Jones’ initial proposal to consolidate polling locations from 11 to three was met with concern, both by local leaders and city officials, who worried about long lines and crowds that could disenfranchise voters and put their health at risk. A compromise plan to consolidate to six polling locations also faced resistance.

After several councilors expressed concerns Monday that the city’s effort to recruit workers was not sufficient – the application was at the bottom of the city’s “Voter Registration/Elections” webpage – City Hall issued a news release calling for volunteers and asked local political organizations to leverage their email lists in the hopes of a last-minute surge. Although elected city officials are themselves banned from working the polls, they’re calling on their constituents to do so.

As of Monday night, Jones needed 126 more workers. That was seen as challenging enough, but city officials also said at least 84 of those people needed to be registered Republicans because of a state law that a community should have an equal number of clerks from each major political party.

According to state law regarding poll workers, voters may change their party registration prior to 15 days before the election, and there are no special provisions addressing poll workers switching parties. Poll workers can also reside outside of the municipality in which they serve as a clerk, as long as they live in the same county – meaning Republicans from Cumberland County can serve as clerks in Portland.

Both Jones and Portland Mayor Kate Snyder expressed concern that finding enough Republicans would be difficult in Portland.

Republicans are a small minority in the city, representing about 12 percent of all registered voters.

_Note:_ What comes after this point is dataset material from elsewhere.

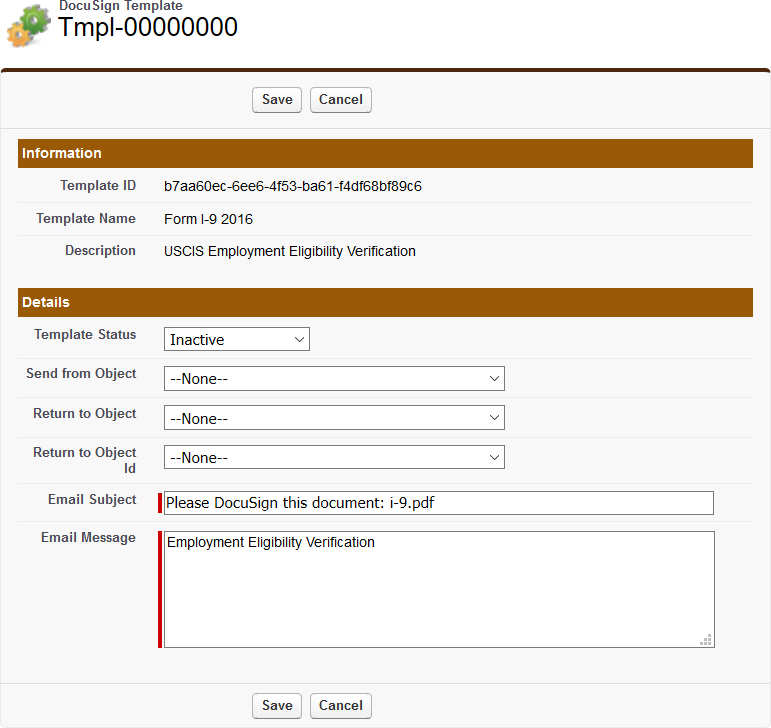Click the DocuSign Template gears icon
The image size is (771, 728).
coord(27,25)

According to the most recent data available from the Secretary of State’s website, Portland has 34,681 registered Democrats and just 6,883 registered Republicans. There are also 16,205 unenrolled voters.

“If somebody’s job is to spray surfaces and make sure they’re disinfected, it shouldn’t matter what your political affiliation is,” Snyder said. Given the chronic shortage of election clerks, Snyder urged state officials to revisit that requirement.

However, the law regarding election clerks states that a municipal clerk may appoint election clerks who are unenrolled or are registered with a minority party (such as the Green-Independent Party) to fill vacancies, regardless of any imbalance in workers from the major parties. And, as a last resort, the municipal clerk can hire poll workers regardless of political affiliation, the law says.